Контрольные вопросы по теме “Введение в биохимию. Биохимические компоненты клеток”:

  1. Биологическая химия (биохимия) как наука. Место биохимии среди других медико-биологических дисциплин. Объекты изучения и задание биохимии. Ведущая роль биохимии в установлении молекулярных механизмов патогенеза болезней человека.

  2. Связь биохимии с другими биомедицинскими науками. Медицинская биохимия. Клиническая биохимия. Биохимическая лабораторная диагностика.

  3. Биохимические компоненты клетки, их биохимические функции. Классы биомолекул.

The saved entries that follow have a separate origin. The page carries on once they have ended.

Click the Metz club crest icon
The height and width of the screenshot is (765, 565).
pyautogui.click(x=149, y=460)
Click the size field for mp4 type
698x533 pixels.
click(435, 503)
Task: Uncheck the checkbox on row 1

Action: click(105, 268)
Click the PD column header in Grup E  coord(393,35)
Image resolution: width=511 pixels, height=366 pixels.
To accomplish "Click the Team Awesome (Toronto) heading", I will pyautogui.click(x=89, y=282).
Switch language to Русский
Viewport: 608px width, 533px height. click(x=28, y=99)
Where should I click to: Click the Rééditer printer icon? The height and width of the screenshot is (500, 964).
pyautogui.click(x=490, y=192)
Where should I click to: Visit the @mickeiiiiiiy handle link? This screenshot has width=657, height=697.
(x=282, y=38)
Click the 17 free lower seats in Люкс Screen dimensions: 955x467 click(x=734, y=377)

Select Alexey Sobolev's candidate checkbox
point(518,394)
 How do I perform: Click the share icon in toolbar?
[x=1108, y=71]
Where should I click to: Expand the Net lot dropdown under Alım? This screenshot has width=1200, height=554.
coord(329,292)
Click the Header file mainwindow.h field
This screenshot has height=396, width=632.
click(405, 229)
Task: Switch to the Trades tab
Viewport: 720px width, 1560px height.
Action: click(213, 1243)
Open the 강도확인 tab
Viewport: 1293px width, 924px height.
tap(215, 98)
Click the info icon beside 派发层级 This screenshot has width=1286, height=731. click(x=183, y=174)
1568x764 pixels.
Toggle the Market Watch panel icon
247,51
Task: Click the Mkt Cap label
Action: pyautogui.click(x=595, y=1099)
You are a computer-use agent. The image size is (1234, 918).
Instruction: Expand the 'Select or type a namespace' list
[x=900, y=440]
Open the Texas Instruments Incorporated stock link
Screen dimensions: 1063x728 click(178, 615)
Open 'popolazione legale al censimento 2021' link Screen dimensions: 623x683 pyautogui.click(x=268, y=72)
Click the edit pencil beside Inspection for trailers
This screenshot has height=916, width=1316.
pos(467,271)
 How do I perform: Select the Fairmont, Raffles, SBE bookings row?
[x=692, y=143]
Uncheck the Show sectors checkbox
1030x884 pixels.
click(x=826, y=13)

Иерархия биомолекул, их происхождение.

  4. Что понимают под первичной, вторичной, третичной и четвертичной структурами белка? Какие связи стабилизируют данные уровни структурной организации белка?

  5. Характеристика пептидной группировки.

  6. Каковы различия в аминокислотном составе глобулярных и фибриллярных белков?

  7. Что такое изоэлектрическая точка? На чем основаны методы ее определения?

  8. От чего зависит растворимость белков? Как влияет на растворимость заряд белковой молекулы, рН раствора?

  9. Каковы общие принципы осаждения белка из раствора?

  10. Что такое денатурация? Какие агенты ее вызывают? Какие уровни пространственной структуры белка нарушаются при денатурации?

  11. Каким способом можно осадить белки из раствора, не вызывая их денатурацию?

  12. Классификация сложных белков. Каковы важнейшие представители сложных белков и их функции?

  13. Классификация простых белков. Каковы важнейшие представители простых белков и их функции?